Edito Se tuer à la tâche pour des salaires de misère ? N’attendons pas les élections pour résister !

Boris  Malarme
par Boris Malarme

Le plan de restructuration de la direction de Delhaize, avec la mise sous franchise de l’ensemble des magasins, donne une idée précise de la société que souhaitent les patrons : une société de travailleurs et travailleuses pauvres où plusieurs emplois précaires sont nécessaires pour survivre. Après le soutien apporté à Delhaize par le Premier ministre Alexander De Croo (Open Vld), le ministre des PME David Clarinval (MR) en a rajouté une couche en saisissant l’opportunité pour défendre la nécessité d’une nouvelle réforme du marché du travail, prétendument « trop rigide », avec une flexibilité accrue et plus de possibilités pour le travail du dimanche.

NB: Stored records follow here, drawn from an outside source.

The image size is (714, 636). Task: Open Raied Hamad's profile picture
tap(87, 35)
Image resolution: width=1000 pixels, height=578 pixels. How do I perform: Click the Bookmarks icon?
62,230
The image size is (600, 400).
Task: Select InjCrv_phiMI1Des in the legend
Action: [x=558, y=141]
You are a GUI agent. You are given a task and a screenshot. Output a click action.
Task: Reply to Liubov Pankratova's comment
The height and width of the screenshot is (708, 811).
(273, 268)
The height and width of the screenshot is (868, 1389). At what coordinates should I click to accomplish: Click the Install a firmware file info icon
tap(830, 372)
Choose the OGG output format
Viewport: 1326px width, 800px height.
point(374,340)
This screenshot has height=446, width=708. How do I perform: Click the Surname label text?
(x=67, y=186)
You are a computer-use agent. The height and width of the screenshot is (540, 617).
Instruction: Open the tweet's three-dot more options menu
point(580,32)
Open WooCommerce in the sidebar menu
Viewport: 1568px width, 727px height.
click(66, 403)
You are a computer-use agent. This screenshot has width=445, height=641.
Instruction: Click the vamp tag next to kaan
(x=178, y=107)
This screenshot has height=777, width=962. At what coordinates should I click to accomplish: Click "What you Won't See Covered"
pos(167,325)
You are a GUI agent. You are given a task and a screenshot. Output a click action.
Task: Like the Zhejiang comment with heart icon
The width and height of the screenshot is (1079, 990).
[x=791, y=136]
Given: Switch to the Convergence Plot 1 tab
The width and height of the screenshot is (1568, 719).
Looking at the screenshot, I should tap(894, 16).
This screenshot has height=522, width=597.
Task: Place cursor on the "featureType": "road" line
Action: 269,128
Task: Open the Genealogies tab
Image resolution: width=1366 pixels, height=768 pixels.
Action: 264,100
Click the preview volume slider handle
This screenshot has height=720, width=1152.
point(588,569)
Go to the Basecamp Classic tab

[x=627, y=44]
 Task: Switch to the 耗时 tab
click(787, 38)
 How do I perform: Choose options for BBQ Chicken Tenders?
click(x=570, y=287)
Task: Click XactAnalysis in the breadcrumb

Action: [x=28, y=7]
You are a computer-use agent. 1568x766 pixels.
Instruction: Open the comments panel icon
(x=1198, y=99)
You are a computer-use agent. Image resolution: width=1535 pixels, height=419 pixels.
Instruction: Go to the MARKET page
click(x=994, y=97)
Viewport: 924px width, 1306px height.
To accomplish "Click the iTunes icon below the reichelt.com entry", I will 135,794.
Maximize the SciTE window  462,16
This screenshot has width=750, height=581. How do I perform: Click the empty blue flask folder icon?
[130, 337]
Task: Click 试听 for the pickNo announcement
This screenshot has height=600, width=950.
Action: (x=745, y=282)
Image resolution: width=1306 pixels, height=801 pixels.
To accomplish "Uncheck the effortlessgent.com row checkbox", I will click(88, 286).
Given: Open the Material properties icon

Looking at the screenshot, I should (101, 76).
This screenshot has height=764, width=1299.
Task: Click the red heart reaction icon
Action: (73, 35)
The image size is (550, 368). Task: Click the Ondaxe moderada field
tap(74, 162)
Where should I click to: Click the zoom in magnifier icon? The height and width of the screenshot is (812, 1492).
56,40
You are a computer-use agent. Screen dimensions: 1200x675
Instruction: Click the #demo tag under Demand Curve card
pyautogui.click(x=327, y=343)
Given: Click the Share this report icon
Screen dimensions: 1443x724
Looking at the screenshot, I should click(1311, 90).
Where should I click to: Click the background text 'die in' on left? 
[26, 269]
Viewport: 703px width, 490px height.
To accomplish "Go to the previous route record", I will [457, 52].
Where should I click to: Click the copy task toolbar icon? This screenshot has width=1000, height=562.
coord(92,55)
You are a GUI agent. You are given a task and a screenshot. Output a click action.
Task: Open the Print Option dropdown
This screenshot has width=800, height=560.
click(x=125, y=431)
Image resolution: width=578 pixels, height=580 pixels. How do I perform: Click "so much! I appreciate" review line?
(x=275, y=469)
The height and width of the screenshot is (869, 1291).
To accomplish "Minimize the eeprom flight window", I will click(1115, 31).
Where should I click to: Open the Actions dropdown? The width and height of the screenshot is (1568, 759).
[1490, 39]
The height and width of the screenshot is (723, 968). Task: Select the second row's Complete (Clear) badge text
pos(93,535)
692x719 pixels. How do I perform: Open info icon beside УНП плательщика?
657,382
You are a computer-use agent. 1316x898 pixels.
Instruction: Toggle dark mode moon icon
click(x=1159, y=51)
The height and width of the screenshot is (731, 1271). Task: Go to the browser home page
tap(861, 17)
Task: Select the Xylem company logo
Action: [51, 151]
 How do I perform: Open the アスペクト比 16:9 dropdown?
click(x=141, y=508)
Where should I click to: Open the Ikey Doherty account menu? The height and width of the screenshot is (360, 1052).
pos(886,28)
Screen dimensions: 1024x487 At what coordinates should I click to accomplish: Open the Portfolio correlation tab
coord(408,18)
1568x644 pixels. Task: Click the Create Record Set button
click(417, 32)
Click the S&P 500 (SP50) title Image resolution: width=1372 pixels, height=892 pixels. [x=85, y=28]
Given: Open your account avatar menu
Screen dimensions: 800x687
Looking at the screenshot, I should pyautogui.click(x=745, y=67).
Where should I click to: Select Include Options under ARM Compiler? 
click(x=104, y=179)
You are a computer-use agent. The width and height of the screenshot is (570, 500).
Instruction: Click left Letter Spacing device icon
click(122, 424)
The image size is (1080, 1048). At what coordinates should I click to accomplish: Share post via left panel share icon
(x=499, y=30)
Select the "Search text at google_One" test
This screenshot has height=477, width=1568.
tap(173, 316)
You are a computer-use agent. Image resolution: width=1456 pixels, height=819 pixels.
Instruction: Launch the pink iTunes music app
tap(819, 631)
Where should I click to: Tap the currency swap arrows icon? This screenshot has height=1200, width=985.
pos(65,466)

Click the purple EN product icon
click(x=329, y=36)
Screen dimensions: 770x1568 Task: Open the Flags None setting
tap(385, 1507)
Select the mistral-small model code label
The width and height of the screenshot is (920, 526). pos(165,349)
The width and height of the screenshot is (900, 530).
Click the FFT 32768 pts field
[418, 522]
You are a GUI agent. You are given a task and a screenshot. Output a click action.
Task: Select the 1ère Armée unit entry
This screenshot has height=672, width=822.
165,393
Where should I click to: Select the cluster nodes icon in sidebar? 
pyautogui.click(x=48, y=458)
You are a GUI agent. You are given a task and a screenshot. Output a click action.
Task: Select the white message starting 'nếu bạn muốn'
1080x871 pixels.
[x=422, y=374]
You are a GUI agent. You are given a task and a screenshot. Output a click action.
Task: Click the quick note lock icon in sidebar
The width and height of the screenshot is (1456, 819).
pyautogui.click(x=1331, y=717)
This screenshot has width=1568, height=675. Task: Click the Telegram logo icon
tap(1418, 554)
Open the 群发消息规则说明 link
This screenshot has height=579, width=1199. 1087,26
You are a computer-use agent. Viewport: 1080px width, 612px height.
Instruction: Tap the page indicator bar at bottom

D’un « deal pour l’emploi » à l’autre ?

Le MR conditionne la conclusion d’un accord fédéral pour une réforme fiscale à celui d’un deuxième « deal pour l’emploi ». Les libéraux francophones proposent la limitation à deux ans des allocations de chômage et une plus forte dégressivité de leur montant, parlant ainsi d’une même voix avec l’opposition de droite (NVA) et d’extrême droite (Vlaams Belang) flamande au gouvernement fédéral. En bref, il s’agit de forcer chacun à accepter tout type d’emploi précaire, à bas salaire et à temps partiel. Le CD&V est d’accord. Pour la droite, l’agression patronale chez Delhaize sert de prétexte pour populariser l’extension de ce modèle à toute la société.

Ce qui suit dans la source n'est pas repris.